A political process?

The NEH's acting director, Michael McDonald, said in his deposition that in his experience of more than two decades at the agency, only a handful of appropriated grants had ever been terminated. 

In those cases, recipients had failed to meet requirements or complete the work, McDonald said, cutting grants for political reasons is highly unusual.

Burkert said established processes exist for changing agency funding priorities, but they were bypassed entirely. 

"There are circumstances under which grants can be terminated and processes to do so," she said. "I think in this case, none of those processes were followed."

She said the swift purge showed a lack of careful deliberation.
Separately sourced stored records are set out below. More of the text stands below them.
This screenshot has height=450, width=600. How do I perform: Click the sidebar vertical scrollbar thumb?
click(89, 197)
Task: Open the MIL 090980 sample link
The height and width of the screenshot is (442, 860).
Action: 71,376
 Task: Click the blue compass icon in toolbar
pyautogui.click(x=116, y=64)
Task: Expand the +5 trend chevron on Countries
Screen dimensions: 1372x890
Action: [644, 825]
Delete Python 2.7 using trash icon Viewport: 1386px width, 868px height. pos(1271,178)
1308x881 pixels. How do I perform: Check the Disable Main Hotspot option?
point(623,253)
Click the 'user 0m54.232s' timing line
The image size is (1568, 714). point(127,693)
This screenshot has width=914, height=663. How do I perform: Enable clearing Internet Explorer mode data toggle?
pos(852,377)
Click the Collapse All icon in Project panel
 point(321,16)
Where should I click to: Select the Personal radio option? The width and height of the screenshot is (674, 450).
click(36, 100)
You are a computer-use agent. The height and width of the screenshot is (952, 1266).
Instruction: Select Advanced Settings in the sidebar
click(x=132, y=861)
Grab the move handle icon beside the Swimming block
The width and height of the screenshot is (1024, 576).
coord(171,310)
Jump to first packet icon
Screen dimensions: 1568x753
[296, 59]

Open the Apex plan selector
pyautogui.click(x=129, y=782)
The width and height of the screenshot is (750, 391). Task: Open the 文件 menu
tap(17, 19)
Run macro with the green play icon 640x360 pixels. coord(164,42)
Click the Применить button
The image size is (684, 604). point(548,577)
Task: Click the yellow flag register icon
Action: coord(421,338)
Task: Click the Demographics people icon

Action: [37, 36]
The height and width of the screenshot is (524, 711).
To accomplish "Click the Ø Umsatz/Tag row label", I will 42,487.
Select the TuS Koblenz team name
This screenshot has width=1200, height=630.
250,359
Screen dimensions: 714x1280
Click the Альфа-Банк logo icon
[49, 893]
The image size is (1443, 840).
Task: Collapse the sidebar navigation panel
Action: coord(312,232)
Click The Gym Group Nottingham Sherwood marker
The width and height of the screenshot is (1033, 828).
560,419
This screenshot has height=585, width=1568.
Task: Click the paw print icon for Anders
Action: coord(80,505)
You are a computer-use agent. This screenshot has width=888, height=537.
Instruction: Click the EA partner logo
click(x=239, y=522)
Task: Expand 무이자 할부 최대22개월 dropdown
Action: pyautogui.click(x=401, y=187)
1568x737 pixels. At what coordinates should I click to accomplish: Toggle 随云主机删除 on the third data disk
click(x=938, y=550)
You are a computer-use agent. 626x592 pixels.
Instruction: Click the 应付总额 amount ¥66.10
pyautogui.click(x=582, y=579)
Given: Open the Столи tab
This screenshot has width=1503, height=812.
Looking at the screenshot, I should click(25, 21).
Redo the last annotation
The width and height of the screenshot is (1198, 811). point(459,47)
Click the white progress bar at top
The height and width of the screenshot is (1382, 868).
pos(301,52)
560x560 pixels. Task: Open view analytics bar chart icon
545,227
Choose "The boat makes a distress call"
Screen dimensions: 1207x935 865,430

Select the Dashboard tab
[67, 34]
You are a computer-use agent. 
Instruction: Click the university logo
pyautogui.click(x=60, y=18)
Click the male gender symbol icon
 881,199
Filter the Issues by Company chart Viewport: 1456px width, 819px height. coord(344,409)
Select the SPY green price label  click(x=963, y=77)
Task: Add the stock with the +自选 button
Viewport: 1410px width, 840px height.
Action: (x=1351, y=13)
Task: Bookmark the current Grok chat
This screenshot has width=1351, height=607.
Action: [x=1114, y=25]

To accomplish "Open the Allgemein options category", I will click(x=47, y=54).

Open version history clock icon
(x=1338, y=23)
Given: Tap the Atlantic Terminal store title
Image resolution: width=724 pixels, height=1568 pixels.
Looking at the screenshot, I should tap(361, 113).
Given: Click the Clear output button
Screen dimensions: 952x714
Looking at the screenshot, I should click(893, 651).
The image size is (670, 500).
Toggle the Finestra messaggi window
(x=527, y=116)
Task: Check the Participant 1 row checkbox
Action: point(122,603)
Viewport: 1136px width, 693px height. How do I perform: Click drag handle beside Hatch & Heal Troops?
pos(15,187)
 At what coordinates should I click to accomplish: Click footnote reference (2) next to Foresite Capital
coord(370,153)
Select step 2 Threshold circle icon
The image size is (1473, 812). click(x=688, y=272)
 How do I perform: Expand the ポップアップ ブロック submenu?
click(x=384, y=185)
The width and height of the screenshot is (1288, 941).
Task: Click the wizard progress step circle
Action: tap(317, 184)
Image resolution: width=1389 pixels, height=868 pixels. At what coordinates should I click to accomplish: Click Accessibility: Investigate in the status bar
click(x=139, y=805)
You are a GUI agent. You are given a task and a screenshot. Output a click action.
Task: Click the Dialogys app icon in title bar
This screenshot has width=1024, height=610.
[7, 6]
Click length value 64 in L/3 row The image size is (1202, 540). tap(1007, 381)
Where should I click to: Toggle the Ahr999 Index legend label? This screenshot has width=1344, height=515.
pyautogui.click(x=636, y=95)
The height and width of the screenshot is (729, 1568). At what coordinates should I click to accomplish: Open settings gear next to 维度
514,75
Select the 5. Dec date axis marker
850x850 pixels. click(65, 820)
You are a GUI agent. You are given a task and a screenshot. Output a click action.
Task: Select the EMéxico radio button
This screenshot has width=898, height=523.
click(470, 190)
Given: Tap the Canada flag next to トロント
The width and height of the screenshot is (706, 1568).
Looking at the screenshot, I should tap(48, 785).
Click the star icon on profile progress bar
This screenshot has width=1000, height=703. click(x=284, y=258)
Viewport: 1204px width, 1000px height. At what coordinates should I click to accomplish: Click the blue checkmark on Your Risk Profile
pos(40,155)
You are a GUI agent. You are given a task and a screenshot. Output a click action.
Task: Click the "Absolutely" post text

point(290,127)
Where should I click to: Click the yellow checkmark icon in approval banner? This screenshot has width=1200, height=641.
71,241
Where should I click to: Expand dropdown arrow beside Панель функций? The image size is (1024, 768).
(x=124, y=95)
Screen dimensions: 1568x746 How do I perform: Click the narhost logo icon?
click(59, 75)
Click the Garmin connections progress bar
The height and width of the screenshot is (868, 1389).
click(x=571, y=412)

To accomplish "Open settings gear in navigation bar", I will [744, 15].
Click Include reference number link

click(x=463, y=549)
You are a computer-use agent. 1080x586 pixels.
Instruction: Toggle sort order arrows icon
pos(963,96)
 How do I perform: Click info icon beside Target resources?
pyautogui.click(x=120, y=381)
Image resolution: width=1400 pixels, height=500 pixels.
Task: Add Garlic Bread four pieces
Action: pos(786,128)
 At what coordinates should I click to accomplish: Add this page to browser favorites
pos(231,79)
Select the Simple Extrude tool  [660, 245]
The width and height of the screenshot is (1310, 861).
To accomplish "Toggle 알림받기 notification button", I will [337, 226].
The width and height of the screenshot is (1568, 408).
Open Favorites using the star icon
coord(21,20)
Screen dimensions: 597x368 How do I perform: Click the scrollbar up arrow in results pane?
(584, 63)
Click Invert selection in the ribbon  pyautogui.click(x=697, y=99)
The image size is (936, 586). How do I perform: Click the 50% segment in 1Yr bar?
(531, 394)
The Oregon Coast Aquarium and the Portland Art Museum also had NEH grants canceled, though both institutions told KGW they had fortunately already drawn their funds before the terminations took effect, as their projects were near completion.

Burkert said she hopes the episode prompts a broader reckoning. 

"Maybe it can renew our attention to and our care for the role of the humanities in our public and civic life," she said.